International Thyroid Awareness Week 2016 begins on May 23rd and continues through to May 29th, so with that in mind, I have changed my Facebook page and Facebook group banners to support this. This years’ week-long campaign is focusing on hypothyroidism and hyperthyroidism in young children in particular. So I will be posting things in relation to this throughout the week.
On Wednesday, it is World Thyroid Day, and I will be posting quite a few photos to raise awareness about the conditions, symptoms, testing and related conditions, on Wednesday, too.
International Thyroid Awareness Week this year will be aiming to encourage parents to have their children tested if they think they are displaying the symptoms of hyper/hypothyroidism. Some children are born without a thyroid gland and testing at birth is also important.
It is important for parents to be able to spot the signs and symptoms. Testing is simple and children benefit from early diagnosis and management of the condition.
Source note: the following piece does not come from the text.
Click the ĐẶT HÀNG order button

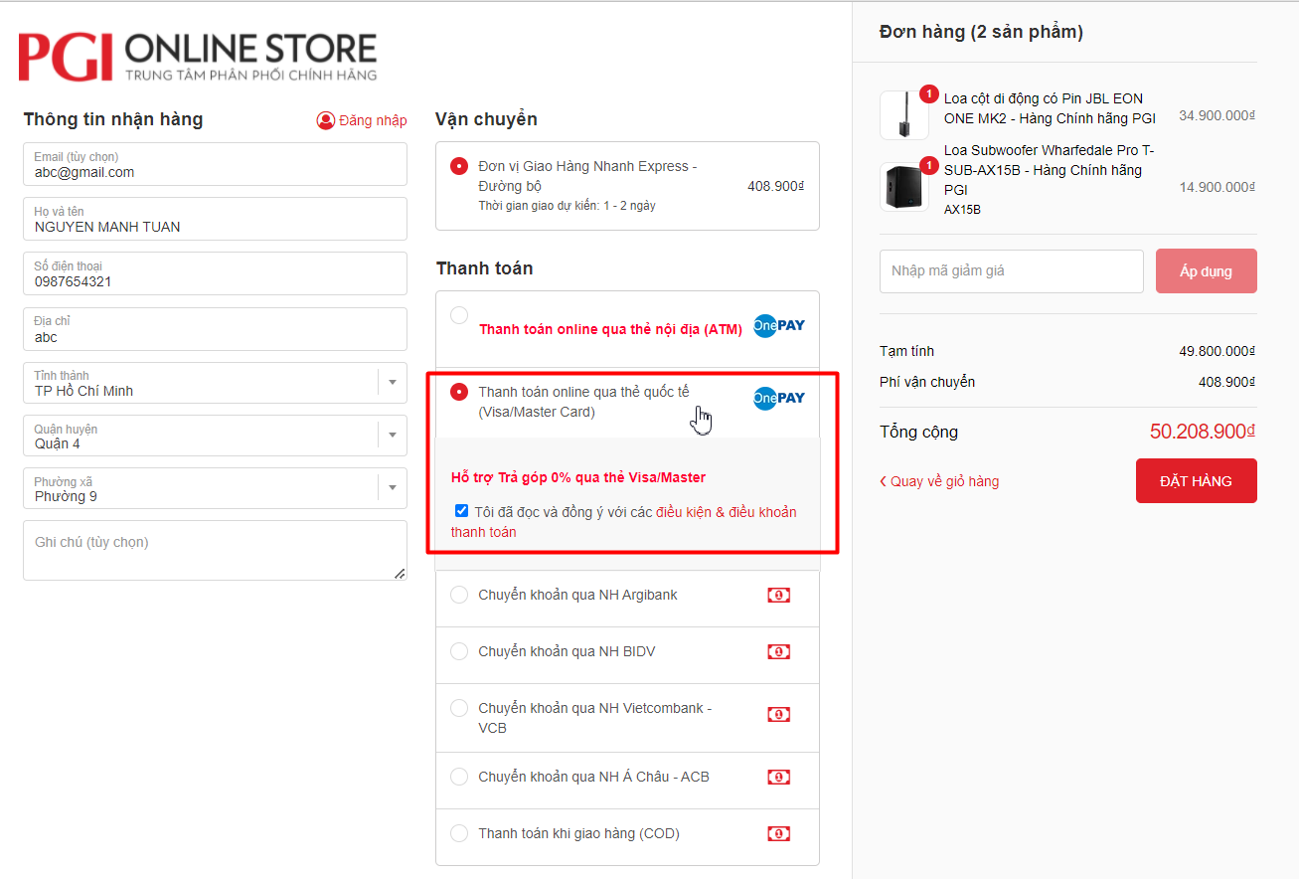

Passing thyroid disorders on to your children is possible if you or anyone else in your family have a thyroid disorder. It can also show up with no known family history, too, though.
My doctor told me that I have a 1 in 3 chance of passing it on to a daughter and 1 in 7 to a son.
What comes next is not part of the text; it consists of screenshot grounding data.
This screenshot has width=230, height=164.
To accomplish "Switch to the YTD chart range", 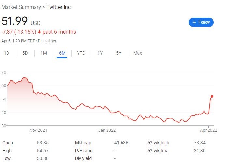I will [x=81, y=53].
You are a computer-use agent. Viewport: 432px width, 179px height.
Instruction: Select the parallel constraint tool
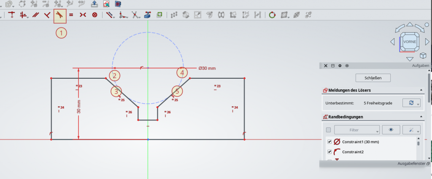pos(36,15)
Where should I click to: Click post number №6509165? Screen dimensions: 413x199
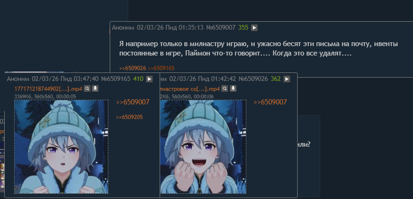[116, 79]
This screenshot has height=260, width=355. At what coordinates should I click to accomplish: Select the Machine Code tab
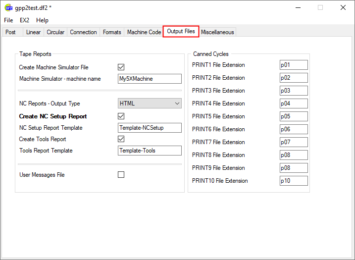144,32
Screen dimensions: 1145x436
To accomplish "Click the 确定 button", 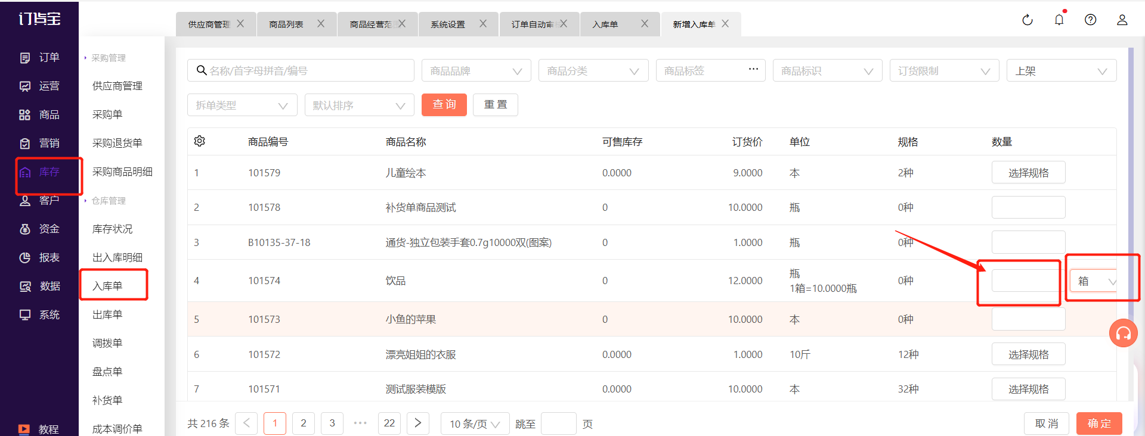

In children, hypothyroidism can show as a child that moves slowly compared to their friends and not appearing to grow as fast. They may be often tired and sometimes sluggish. A child with hyperthyroidism could be overly active, fidgety, irritable and easily upset.
If thyroid hormone imbalances are undiagnosed and left untreated, they may have a detrimental effect on a child’s brain development, growth, performance in school, puberty, overall metabolism and general well-being. However, with diagnosis and proper treatment, children can lead normal and healthy lives.